Rust is a strong fit for this runtime shape:

  • Tokio handles concurrent chat traffic and background loops with low overhead
  • Strict types and ownership help keep tool/state boundaries predictable
  • Shared state (Arc<...>) across runtime, tools, scheduler, and channels remains explicit
  • A single compiled binary keeps deployment and operations straightforward

Rust value map

Core Runtime Shape

The runtime wiring in src/runtime.rs initializes providers, tools, memory services, channels, and background workers into one AppState.

The execution split is clean:

  • Adapters (channels/telegram.rs, channels/discord.rs, web.rs) handle ingress/egress
  • Engine (agent_engine.rs) runs the shared reasoning/tool loop
  • Provider layer (llm.rs) abstracts model APIs and stream handling
  • Persistence (db.rs) stores messages, sessions, tasks, memories, and observability

Platform adapters and shared core pipeline

The Agent Loop

process_with_agent is the central path:

  1. Optional explicit-memory fast path (remember ... / 记住...)
  2. Restore prior session or reconstruct from history
  3. Build system prompt from file memory, structured memory, and skills catalog
  4. Compact old context if limits are exceeded
  5. Call selected LLM provider with tool schemas
  6. On tool_use, execute tool(s), append results, and continue
  7. On end_turn, persist session and return response

This gives MicroClaw controlled, iterative tool use while preserving resumability.

Agent loop sequence

Tool System and Safety

The tool system (src/tools/mod.rs) provides a common Tool trait and ToolRegistry dispatch with auth context injection.

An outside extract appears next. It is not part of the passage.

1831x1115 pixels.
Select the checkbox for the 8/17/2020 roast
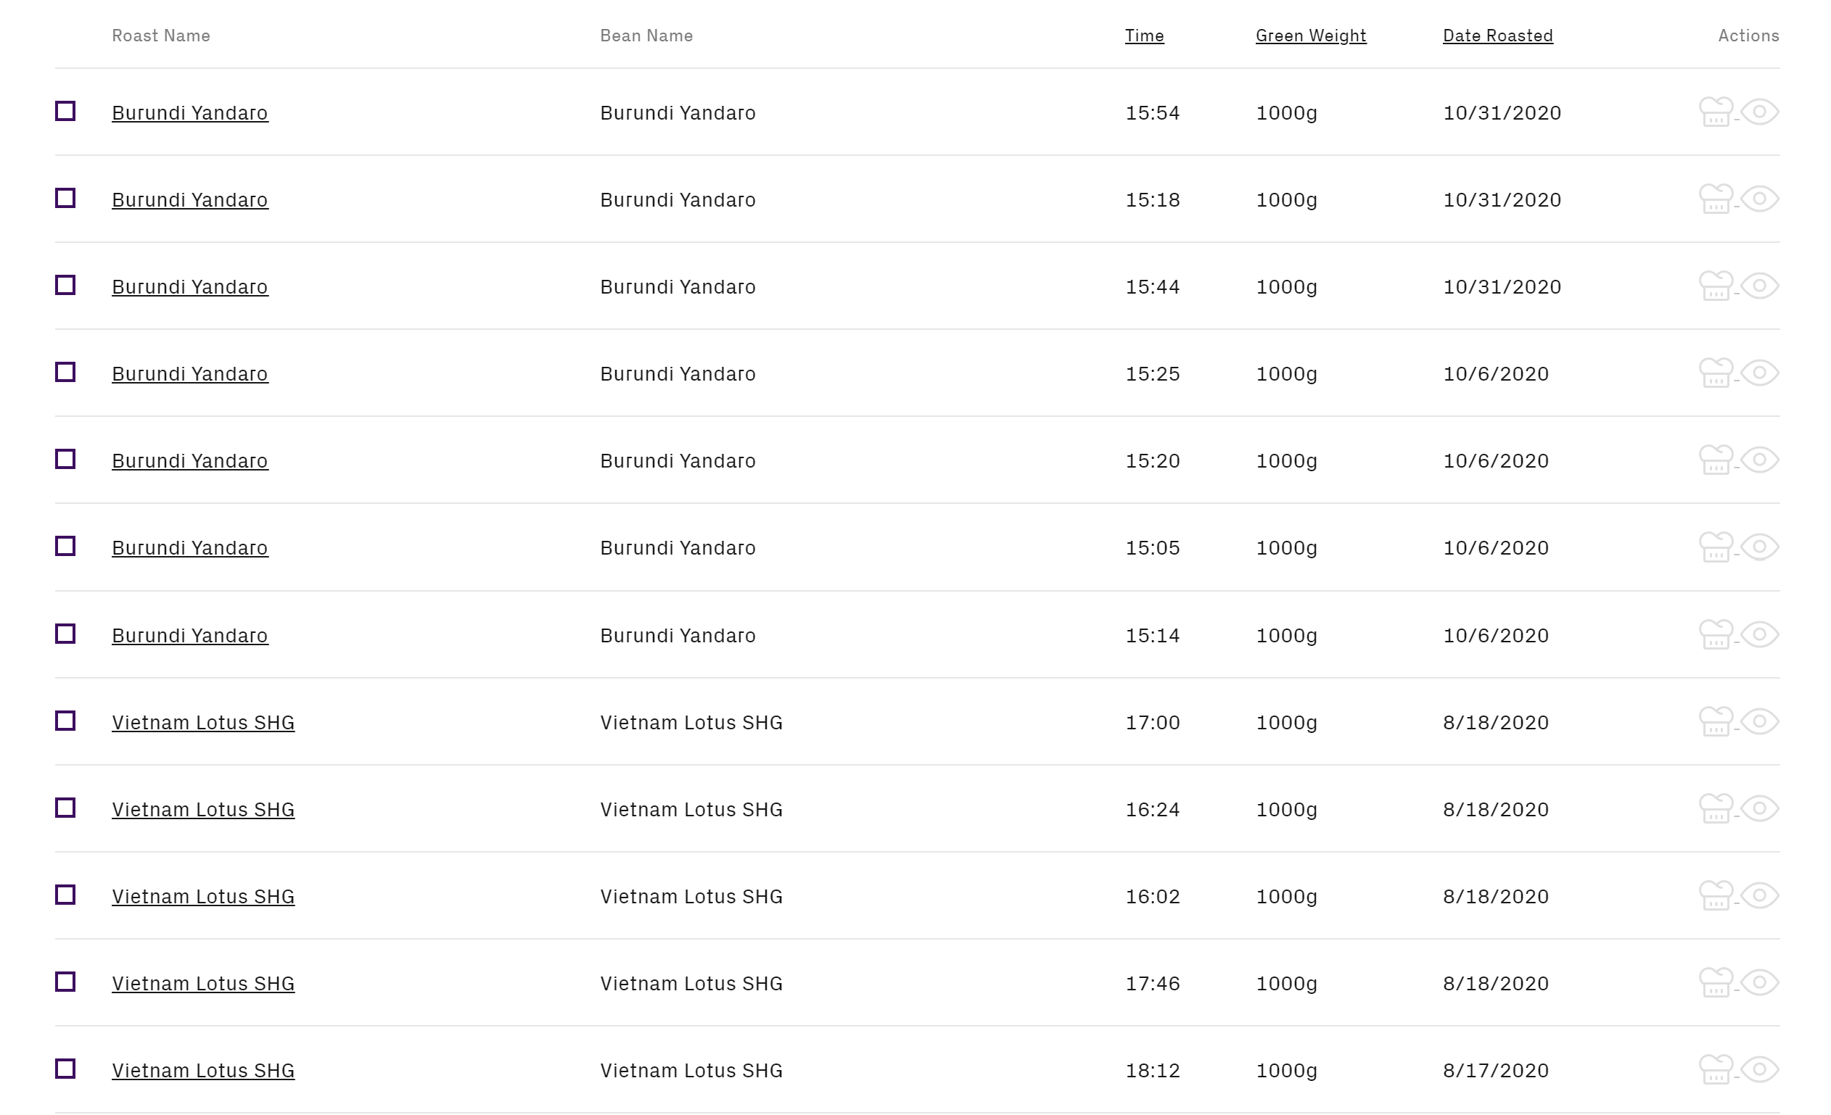click(65, 1069)
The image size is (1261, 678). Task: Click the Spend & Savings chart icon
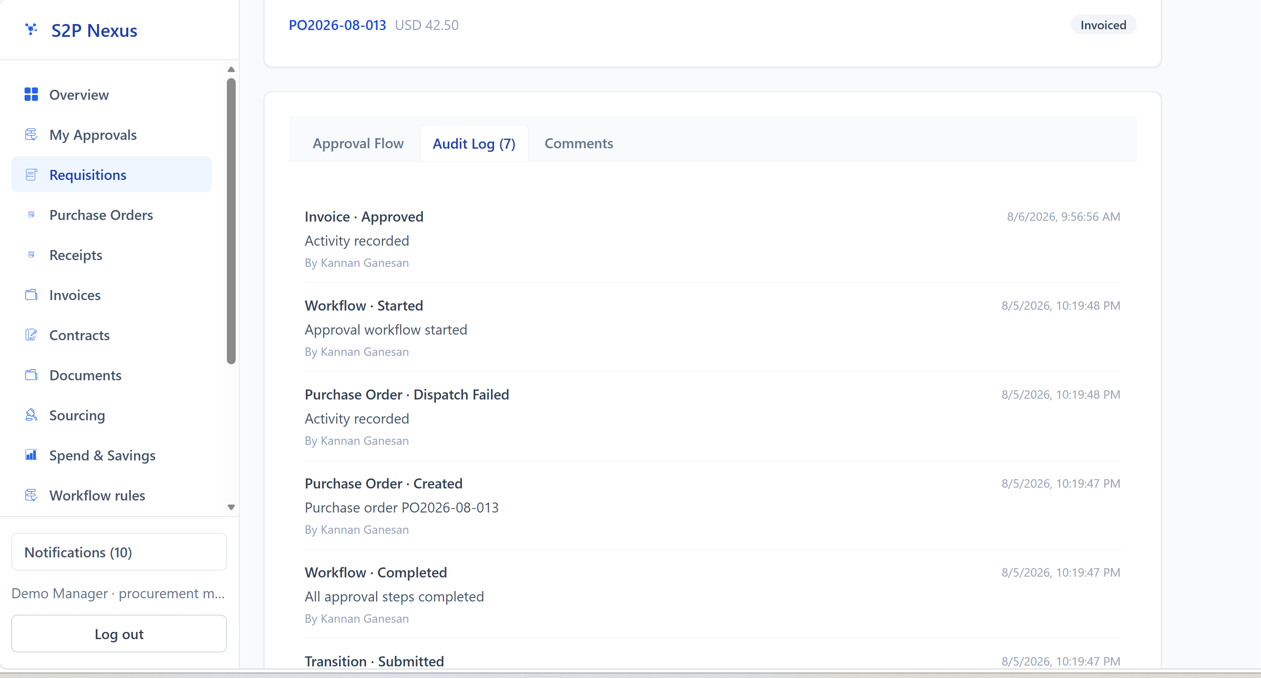tap(31, 455)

Key traits of the current system:

  • JSON-schema tool definitions consumed by providers
  • High-risk tool approval gate in sensitive contexts
  • Built-in tool docs generated from code to prevent doc drift
  • Sub-agent mode with a restricted registry (new_sub_agent)

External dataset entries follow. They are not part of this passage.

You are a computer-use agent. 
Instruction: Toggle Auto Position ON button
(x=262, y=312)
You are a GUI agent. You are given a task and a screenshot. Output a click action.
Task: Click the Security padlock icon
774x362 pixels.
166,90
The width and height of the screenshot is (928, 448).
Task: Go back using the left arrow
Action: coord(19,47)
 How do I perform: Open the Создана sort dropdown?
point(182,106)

Main agent vs sub-agent boundary

Memory Is Layered, Not Monolithic

MicroClaw now uses two complementary memory layers.

1) File memory

  • Global: runtime/groups/AGENTS.md
  • Per chat: runtime/groups/{chat_id}/AGENTS.md

2) Structured memory (memories table)

  • Normalized records with category/confidence/source/last_seen
  • Archive lifecycle and supersede edges (memory_supersede_edges)
  • Explicit-memory fast path + reflector extraction from conversation history

This layered design keeps user-facing notes simple while enabling queryable memory operations in SQLite.

Memory hierarchy and lifecycle

File + structured memory model

Scheduler + Reflector Background Jobs

Background workers in scheduler.rs run on intervals:

  • Execute due scheduled tasks
  • Trigger memory reflector passes
  • Persist run metadata for observability

So MicroClaw is not only reactive to incoming messages, but also proactive through timed execution and memory maintenance.

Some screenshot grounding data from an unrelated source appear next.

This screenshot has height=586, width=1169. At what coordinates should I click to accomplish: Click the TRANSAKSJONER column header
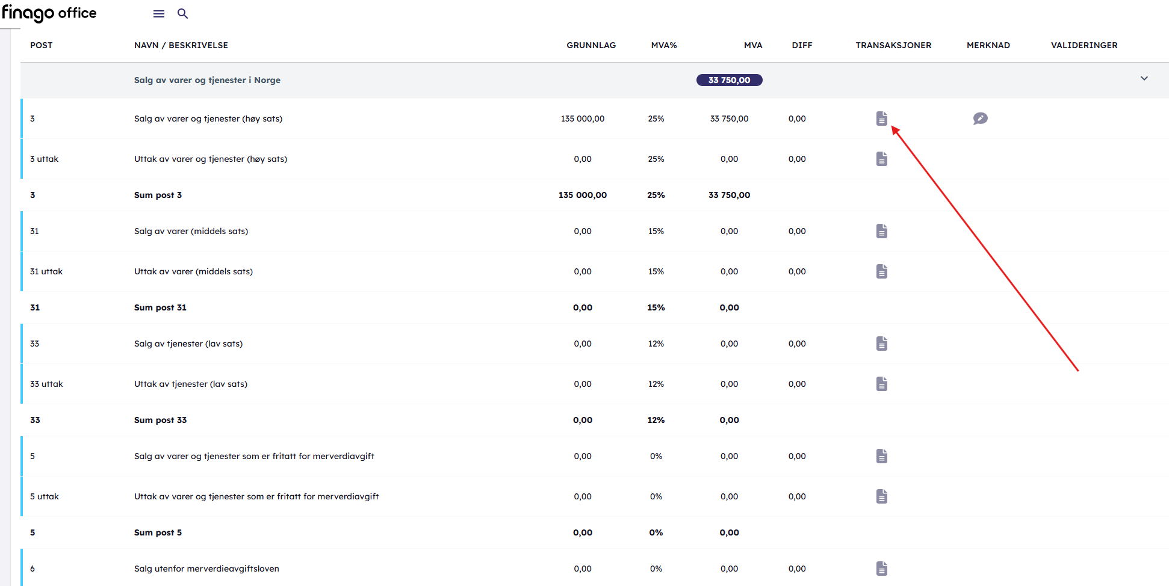[893, 45]
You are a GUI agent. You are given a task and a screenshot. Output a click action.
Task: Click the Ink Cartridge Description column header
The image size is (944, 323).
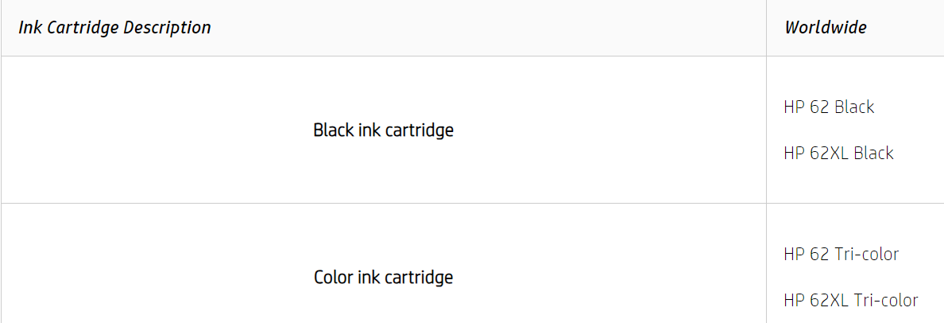114,28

Scheduler and reflector lifecycle

Cross-Channel Behavior

Each channel keeps its own delivery rules, but all share the same engine.

  • Telegram and Discord apply adapter-specific mention and output limits
  • Web supports send/stream APIs and replay endpoints
  • Session/history/reset/delete behavior is unified through shared persistence

Telegram vs Discord handling

Data Model and Observability

db.rs now covers more than core chat storage. In addition to chats/messages/sessions/scheduled_tasks, it includes:

  • Structured memory tables (memories, memory_supersede_edges)
  • Memory observability tables (memory_reflector_runs, memory_injection_logs)
  • Schema versioning and migration tracking (db_meta, schema_migrations)

Operational surfaces include:

  • /api/usage
  • /api/memory_observability
  • Web Usage panel trend cards

Database and observability schema

Extending MicroClaw

For new tools and capabilities:

  1. Implement a new tool under src/tools/
  2. Register it via ToolRegistry
  3. Keep schemas explicit and docs generated from source
  4. Reuse process_with_agent rather than adding platform-specific loops

This keeps the runtime coherent as features scale.

New tool flow

Final Take

MicroClaw is best understood as a Rust agent runtime:

  • Multi-channel adapters
  • Provider abstraction
  • Unified agent loop
  • Durable sessions
  • Layered memory with quality + reflection
  • Production observability

That combination makes it a practical foundation for long-running, tool-using AI assistants.